> **Stored records**:
▼

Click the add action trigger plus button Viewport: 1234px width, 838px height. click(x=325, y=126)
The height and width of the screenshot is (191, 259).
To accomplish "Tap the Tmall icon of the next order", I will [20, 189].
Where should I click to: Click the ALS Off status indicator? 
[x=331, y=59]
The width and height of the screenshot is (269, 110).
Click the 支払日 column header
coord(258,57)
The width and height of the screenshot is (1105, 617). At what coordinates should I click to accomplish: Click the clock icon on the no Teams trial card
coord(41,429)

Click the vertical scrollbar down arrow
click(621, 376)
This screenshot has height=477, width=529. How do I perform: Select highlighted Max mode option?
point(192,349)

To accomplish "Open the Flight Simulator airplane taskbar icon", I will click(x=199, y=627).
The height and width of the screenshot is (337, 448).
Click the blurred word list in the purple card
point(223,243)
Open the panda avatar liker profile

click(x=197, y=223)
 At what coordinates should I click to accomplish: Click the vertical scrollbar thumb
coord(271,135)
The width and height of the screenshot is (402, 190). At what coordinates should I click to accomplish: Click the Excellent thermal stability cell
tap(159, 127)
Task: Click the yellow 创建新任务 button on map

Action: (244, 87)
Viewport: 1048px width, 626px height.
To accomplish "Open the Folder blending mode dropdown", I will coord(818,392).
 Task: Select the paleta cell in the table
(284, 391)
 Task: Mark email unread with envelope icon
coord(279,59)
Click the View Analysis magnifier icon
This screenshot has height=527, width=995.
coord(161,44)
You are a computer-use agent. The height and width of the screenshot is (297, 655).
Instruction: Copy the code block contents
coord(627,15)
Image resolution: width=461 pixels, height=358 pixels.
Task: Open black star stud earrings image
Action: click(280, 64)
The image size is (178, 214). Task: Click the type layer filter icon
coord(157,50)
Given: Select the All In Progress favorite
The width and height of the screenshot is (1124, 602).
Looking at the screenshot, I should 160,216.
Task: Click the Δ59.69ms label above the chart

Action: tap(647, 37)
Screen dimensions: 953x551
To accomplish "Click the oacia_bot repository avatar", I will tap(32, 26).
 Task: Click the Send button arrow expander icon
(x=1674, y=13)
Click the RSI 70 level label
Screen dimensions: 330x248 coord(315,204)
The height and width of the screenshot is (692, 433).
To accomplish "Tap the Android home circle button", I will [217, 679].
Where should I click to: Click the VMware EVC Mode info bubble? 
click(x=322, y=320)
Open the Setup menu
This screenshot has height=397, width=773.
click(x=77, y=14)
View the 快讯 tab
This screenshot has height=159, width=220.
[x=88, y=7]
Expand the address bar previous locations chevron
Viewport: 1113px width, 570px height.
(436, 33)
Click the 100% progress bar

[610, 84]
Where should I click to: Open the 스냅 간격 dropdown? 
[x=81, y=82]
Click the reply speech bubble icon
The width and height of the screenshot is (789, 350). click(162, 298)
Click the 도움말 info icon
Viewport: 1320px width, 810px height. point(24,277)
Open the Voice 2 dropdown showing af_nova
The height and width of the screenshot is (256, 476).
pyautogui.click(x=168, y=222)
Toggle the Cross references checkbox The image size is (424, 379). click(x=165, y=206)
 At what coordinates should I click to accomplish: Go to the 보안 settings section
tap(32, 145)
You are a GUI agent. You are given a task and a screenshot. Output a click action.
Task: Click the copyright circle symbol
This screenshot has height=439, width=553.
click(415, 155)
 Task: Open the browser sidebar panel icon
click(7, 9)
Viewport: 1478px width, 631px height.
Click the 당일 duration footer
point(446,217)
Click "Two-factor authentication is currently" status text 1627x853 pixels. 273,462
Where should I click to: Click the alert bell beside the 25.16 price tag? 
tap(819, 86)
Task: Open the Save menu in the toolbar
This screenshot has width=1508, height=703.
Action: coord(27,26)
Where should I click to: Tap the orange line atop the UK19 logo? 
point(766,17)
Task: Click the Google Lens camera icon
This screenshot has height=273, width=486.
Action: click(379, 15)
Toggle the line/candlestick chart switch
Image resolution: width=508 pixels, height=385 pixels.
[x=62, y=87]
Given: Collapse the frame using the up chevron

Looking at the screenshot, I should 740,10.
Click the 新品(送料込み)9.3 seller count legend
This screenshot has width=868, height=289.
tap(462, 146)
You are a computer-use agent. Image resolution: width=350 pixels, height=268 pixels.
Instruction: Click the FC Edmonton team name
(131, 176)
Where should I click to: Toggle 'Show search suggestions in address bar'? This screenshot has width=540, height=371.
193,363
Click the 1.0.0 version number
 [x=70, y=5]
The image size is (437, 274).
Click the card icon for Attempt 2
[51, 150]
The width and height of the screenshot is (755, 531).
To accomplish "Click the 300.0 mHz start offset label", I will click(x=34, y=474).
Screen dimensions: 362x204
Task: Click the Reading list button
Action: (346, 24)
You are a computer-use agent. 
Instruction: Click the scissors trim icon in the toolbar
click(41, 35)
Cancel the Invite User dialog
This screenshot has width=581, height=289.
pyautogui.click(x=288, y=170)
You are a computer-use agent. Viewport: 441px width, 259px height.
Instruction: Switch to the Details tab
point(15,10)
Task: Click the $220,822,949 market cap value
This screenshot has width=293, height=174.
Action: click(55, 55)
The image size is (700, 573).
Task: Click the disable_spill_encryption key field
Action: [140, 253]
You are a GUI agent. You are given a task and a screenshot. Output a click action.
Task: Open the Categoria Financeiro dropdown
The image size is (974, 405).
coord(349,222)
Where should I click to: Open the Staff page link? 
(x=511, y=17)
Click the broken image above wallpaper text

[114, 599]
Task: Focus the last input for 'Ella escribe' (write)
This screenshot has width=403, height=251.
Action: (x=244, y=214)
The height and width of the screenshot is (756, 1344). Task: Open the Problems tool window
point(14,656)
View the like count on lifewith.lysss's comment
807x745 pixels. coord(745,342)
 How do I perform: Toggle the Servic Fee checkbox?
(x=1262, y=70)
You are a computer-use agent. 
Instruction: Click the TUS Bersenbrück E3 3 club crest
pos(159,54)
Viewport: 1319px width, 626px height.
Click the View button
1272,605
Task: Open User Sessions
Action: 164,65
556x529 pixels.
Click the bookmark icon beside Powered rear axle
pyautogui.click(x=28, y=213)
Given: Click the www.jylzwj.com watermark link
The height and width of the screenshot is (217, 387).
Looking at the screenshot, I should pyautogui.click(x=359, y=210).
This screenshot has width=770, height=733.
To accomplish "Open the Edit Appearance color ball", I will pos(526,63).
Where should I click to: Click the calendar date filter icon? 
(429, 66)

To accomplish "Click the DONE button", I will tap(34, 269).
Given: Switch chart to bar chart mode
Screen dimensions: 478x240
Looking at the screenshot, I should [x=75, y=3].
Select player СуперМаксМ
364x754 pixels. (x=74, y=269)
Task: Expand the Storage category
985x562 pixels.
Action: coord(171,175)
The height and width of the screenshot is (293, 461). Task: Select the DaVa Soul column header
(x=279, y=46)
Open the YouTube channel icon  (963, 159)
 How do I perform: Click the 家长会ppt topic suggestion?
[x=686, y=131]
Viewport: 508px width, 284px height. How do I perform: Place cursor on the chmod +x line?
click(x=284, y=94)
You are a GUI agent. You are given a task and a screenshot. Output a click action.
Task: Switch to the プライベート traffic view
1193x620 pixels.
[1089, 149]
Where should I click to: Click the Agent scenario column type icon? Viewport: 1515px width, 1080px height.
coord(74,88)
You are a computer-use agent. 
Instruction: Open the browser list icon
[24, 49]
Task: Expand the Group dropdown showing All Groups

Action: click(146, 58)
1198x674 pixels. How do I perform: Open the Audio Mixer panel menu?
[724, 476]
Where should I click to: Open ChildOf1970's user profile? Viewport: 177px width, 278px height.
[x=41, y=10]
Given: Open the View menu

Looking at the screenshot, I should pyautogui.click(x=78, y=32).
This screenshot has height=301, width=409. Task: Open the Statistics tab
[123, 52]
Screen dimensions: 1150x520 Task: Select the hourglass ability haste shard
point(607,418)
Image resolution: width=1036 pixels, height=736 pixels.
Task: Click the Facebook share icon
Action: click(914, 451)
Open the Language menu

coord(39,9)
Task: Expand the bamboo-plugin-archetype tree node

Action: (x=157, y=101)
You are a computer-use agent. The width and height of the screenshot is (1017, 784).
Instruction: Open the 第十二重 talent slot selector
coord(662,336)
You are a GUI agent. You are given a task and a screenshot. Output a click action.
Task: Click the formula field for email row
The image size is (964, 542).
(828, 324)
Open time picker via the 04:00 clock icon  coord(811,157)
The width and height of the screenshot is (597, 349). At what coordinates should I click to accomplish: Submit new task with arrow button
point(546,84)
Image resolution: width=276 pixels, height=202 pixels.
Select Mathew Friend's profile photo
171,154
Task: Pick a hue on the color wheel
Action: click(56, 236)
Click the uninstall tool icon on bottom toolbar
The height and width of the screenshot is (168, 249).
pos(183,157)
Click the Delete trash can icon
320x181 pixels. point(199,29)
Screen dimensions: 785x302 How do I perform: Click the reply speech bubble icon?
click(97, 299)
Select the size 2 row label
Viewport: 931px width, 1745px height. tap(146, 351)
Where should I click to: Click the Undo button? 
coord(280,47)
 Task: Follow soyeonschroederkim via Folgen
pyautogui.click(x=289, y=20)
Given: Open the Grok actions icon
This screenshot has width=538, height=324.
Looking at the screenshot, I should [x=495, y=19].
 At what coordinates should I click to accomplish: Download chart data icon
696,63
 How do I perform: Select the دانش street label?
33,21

▲

> **Instructions for the task**: Write out the lines above from the one containing "Task: Follow soyeonschroederkim via Folgen" through the last, exactly as they are.

> **Output**:
 Task: Follow soyeonschroederkim via Folgen
pyautogui.click(x=289, y=20)
Given: Open the Grok actions icon
This screenshot has width=538, height=324.
Looking at the screenshot, I should [x=495, y=19].
 At what coordinates should I click to accomplish: Download chart data icon
696,63
 How do I perform: Select the دانش street label?
33,21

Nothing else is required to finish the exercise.